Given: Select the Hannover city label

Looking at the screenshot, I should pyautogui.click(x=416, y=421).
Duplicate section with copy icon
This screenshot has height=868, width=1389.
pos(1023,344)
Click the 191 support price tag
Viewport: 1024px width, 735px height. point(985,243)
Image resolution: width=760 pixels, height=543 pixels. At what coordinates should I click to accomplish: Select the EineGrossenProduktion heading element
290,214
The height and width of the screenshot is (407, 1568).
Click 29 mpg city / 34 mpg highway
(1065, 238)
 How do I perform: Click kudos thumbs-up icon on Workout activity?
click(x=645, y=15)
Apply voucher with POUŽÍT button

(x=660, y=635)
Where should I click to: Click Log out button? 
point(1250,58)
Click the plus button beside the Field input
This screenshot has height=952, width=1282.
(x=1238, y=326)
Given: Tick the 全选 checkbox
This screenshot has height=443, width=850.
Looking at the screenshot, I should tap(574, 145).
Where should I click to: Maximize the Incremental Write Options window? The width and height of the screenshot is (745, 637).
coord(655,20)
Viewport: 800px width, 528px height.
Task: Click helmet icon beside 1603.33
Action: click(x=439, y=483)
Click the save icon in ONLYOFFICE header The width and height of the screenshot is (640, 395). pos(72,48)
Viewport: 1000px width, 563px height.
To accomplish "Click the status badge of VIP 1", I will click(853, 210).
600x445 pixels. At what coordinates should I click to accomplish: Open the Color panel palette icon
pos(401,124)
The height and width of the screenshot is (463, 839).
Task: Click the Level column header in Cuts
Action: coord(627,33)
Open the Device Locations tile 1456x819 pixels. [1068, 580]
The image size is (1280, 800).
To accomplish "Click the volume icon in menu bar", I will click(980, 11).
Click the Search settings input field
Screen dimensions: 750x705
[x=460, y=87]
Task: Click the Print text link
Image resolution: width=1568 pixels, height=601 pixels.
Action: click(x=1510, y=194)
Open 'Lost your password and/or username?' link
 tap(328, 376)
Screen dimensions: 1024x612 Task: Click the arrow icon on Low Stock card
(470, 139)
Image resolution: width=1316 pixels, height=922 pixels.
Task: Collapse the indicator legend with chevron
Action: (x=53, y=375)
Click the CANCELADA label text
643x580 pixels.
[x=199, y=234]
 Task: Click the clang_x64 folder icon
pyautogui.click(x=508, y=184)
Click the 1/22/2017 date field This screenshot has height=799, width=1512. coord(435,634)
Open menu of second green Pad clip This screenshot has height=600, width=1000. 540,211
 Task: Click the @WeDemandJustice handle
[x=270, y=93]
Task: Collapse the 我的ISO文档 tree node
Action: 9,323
= = = = = = =
Problem description
Can you update the listing above by swapping "Screen dimensions:" for "Screen size:" and leaving everything else unchanged?

Response below
Given: Select the Hannover city label

Looking at the screenshot, I should pyautogui.click(x=416, y=421).
Duplicate section with copy icon
This screenshot has height=868, width=1389.
pos(1023,344)
Click the 191 support price tag
Viewport: 1024px width, 735px height. point(985,243)
Image resolution: width=760 pixels, height=543 pixels. At what coordinates should I click to accomplish: Select the EineGrossenProduktion heading element
290,214
The height and width of the screenshot is (407, 1568).
Click 29 mpg city / 34 mpg highway
(1065, 238)
 How do I perform: Click kudos thumbs-up icon on Workout activity?
click(x=645, y=15)
Apply voucher with POUŽÍT button

(x=660, y=635)
Where should I click to: Click Log out button? 
point(1250,58)
Click the plus button beside the Field input
This screenshot has height=952, width=1282.
(x=1238, y=326)
Given: Tick the 全选 checkbox
This screenshot has height=443, width=850.
Looking at the screenshot, I should tap(574, 145).
Where should I click to: Maximize the Incremental Write Options window? The width and height of the screenshot is (745, 637).
coord(655,20)
Viewport: 800px width, 528px height.
Task: Click helmet icon beside 1603.33
Action: click(x=439, y=483)
Click the save icon in ONLYOFFICE header The width and height of the screenshot is (640, 395). pos(72,48)
Viewport: 1000px width, 563px height.
To accomplish "Click the status badge of VIP 1", I will click(853, 210).
600x445 pixels. At what coordinates should I click to accomplish: Open the Color panel palette icon
pos(401,124)
The height and width of the screenshot is (463, 839).
Task: Click the Level column header in Cuts
Action: coord(627,33)
Open the Device Locations tile 1456x819 pixels. [1068, 580]
The image size is (1280, 800).
To accomplish "Click the volume icon in menu bar", I will click(980, 11).
Click the Search settings input field
Screen size: 750x705
[x=460, y=87]
Task: Click the Print text link
Image resolution: width=1568 pixels, height=601 pixels.
Action: click(x=1510, y=194)
Open 'Lost your password and/or username?' link
 tap(328, 376)
Screen size: 1024x612 Task: Click the arrow icon on Low Stock card
(470, 139)
Image resolution: width=1316 pixels, height=922 pixels.
Task: Collapse the indicator legend with chevron
Action: (x=53, y=375)
Click the CANCELADA label text
643x580 pixels.
[x=199, y=234]
 Task: Click the clang_x64 folder icon
pyautogui.click(x=508, y=184)
Click the 1/22/2017 date field This screenshot has height=799, width=1512. coord(435,634)
Open menu of second green Pad clip This screenshot has height=600, width=1000. 540,211
 Task: Click the @WeDemandJustice handle
[x=270, y=93]
Task: Collapse the 我的ISO文档 tree node
Action: 9,323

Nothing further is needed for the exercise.